[YOUR TASK] Rewrite the material starting at the line that contains "Given: Pause the video playback" and ending at the line that contains "Action: coord(399,90)", substituting "cog" for "gear" and leaving everything else unchanged.
* begin *
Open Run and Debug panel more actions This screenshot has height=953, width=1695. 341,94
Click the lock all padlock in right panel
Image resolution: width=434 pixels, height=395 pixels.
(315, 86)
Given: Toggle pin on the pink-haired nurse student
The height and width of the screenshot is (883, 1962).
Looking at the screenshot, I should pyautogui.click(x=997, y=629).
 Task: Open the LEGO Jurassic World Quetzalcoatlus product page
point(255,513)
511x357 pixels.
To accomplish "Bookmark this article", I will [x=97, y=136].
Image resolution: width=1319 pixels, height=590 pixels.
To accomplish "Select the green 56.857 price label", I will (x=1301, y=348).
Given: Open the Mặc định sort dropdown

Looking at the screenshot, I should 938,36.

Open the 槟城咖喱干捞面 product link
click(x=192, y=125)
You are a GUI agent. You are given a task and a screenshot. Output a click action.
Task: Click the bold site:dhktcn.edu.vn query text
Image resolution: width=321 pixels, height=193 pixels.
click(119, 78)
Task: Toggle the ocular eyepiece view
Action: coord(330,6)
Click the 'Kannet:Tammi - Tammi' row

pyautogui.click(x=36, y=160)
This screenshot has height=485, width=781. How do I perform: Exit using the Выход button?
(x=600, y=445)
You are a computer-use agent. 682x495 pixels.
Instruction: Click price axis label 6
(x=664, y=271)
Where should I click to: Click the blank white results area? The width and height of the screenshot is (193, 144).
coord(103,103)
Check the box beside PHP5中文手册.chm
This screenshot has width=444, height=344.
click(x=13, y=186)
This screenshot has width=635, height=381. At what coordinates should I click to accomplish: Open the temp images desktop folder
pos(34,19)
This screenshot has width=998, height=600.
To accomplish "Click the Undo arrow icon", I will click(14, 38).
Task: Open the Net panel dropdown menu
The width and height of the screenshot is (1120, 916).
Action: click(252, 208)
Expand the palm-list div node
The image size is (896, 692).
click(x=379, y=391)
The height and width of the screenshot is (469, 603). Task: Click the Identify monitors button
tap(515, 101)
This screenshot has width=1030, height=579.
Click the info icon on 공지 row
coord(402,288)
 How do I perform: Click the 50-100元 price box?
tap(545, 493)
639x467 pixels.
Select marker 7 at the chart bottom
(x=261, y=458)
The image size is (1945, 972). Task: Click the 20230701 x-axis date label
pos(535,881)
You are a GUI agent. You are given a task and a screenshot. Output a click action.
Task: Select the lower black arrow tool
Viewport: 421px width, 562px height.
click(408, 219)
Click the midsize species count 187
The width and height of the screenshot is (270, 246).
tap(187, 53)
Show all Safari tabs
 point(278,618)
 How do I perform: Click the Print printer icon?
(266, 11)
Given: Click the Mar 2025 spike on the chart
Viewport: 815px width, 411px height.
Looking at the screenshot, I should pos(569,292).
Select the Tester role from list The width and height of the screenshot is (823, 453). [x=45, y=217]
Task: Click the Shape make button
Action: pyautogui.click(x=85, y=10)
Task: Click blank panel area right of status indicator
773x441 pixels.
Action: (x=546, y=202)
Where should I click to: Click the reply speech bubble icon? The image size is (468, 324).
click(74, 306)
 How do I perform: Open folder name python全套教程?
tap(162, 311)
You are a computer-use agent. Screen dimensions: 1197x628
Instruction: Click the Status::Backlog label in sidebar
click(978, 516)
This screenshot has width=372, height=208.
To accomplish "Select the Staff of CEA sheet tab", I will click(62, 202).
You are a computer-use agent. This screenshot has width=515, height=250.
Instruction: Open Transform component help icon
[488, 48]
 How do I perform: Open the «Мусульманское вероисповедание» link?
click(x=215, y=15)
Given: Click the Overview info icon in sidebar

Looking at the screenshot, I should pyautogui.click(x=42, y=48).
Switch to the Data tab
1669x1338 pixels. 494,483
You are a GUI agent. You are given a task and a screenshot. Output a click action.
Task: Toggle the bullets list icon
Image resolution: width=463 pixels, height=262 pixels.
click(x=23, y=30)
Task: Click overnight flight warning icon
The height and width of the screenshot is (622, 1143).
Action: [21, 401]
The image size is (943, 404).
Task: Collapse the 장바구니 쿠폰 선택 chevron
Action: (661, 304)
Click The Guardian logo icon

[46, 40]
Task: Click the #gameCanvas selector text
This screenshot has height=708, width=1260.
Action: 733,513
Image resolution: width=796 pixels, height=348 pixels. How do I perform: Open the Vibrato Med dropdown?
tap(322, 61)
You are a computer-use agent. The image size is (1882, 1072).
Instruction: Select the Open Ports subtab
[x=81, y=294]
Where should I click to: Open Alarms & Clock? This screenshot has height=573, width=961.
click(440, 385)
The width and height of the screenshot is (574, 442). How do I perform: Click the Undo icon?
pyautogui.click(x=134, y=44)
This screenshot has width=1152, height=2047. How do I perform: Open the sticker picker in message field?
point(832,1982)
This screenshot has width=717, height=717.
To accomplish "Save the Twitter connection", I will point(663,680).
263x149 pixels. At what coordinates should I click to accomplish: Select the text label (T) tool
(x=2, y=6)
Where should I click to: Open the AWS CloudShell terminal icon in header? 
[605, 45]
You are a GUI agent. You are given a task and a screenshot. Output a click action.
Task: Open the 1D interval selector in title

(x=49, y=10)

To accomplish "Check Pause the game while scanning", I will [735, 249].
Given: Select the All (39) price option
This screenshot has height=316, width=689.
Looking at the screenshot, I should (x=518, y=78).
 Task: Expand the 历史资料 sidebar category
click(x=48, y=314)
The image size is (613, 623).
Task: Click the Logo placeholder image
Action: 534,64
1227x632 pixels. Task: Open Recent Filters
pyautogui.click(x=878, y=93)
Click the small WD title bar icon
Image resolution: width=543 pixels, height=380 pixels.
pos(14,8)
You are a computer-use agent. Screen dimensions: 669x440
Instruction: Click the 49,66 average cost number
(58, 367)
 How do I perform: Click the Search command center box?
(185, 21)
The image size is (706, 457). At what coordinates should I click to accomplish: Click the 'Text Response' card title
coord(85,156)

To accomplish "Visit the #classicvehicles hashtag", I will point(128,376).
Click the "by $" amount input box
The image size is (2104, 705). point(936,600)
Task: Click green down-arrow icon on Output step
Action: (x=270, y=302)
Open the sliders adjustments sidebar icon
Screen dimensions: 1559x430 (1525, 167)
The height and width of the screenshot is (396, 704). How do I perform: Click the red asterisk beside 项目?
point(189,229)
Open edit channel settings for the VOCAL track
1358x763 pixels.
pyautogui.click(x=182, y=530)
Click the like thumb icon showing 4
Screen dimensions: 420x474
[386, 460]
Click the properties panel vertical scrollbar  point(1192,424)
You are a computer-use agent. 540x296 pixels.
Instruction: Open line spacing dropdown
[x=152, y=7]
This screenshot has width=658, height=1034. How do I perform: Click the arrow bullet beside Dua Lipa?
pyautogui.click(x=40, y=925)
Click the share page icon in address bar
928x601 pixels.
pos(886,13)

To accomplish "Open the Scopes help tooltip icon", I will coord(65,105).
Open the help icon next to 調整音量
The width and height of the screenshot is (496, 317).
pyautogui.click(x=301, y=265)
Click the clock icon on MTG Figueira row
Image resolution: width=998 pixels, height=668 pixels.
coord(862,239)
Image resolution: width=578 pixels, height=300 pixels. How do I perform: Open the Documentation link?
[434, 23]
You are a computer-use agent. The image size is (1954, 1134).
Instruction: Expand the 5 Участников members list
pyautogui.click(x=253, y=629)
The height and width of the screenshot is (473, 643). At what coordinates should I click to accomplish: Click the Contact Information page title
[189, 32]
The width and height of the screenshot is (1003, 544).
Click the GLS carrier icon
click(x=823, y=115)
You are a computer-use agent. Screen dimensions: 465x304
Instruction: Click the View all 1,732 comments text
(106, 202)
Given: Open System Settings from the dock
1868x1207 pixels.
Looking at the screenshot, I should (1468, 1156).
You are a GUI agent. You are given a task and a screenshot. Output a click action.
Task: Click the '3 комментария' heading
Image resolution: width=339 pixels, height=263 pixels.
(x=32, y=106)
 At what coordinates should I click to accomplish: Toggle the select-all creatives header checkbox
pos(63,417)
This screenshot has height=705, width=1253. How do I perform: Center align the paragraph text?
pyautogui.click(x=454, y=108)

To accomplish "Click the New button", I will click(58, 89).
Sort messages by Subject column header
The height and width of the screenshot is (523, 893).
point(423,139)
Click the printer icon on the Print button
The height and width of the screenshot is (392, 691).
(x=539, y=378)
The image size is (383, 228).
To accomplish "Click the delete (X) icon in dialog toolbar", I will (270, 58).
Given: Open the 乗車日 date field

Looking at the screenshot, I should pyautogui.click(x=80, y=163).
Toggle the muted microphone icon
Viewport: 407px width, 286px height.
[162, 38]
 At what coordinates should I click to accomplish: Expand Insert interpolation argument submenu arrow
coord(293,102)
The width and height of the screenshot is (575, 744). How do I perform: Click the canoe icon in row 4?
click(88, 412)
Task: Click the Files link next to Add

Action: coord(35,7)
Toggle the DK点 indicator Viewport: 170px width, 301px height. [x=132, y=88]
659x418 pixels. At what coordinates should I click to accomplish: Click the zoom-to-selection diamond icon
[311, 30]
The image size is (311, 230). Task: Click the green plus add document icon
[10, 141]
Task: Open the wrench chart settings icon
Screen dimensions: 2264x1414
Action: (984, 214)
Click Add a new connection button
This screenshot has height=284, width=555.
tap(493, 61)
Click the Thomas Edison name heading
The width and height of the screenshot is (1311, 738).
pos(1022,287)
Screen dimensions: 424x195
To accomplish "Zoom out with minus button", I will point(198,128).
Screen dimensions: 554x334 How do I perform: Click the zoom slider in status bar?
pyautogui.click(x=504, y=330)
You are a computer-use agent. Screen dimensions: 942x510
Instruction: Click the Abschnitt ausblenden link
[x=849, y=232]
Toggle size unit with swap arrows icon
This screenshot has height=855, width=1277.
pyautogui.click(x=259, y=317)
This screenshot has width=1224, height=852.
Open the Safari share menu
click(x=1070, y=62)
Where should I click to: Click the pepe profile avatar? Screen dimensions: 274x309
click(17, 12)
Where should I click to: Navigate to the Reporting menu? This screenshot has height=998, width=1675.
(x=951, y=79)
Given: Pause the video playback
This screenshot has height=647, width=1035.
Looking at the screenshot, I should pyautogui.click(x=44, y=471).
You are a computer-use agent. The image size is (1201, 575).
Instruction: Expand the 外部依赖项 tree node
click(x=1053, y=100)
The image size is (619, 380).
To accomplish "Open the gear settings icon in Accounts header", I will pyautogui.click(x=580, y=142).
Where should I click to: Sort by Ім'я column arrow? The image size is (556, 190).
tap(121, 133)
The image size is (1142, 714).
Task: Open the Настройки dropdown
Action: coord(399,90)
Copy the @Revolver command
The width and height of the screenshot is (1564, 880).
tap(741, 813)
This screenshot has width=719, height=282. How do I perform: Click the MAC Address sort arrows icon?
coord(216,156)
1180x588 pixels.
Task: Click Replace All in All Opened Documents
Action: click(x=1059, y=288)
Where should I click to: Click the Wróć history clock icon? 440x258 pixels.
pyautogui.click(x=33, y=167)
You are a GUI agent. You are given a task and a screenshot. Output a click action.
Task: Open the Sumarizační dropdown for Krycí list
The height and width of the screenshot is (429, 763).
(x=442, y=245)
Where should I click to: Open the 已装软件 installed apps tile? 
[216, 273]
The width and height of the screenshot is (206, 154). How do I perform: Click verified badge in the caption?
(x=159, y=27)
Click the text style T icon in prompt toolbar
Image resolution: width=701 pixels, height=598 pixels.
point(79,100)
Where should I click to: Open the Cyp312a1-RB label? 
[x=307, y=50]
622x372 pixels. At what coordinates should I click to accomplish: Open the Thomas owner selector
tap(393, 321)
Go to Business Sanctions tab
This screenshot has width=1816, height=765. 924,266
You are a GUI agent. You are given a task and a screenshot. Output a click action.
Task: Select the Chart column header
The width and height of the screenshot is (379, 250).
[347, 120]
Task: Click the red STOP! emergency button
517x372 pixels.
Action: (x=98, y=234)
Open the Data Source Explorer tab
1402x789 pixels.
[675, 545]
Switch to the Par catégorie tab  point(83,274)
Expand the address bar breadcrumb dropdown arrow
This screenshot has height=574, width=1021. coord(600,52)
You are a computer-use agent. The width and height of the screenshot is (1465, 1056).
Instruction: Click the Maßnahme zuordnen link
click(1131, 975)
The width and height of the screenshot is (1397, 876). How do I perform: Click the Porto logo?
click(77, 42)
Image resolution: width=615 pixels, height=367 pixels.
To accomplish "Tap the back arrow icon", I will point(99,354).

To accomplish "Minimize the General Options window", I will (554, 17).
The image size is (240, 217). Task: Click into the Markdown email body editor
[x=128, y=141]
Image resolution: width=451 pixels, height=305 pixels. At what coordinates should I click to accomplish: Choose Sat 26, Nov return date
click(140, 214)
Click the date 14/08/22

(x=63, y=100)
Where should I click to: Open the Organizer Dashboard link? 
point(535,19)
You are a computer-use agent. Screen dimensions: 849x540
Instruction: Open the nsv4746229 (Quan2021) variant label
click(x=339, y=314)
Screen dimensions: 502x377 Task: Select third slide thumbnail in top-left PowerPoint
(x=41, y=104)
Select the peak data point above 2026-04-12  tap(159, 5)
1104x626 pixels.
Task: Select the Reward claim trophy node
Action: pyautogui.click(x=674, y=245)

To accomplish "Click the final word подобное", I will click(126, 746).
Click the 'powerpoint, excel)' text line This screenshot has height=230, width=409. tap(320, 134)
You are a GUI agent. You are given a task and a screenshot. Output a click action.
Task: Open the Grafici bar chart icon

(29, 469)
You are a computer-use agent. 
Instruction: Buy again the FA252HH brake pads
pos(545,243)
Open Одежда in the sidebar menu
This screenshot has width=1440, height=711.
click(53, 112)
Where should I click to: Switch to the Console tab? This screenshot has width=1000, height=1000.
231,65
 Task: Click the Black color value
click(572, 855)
* end *
[ANSWER BELOW]
Given: Pause the video playback
This screenshot has height=647, width=1035.
Looking at the screenshot, I should pyautogui.click(x=44, y=471).
You are a computer-use agent. The image size is (1201, 575).
Instruction: Expand the 外部依赖项 tree node
click(x=1053, y=100)
The image size is (619, 380).
To accomplish "Open the cog settings icon in Accounts header", I will pyautogui.click(x=580, y=142).
Where should I click to: Sort by Ім'я column arrow? The image size is (556, 190).
tap(121, 133)
The image size is (1142, 714).
Task: Open the Настройки dropdown
Action: coord(399,90)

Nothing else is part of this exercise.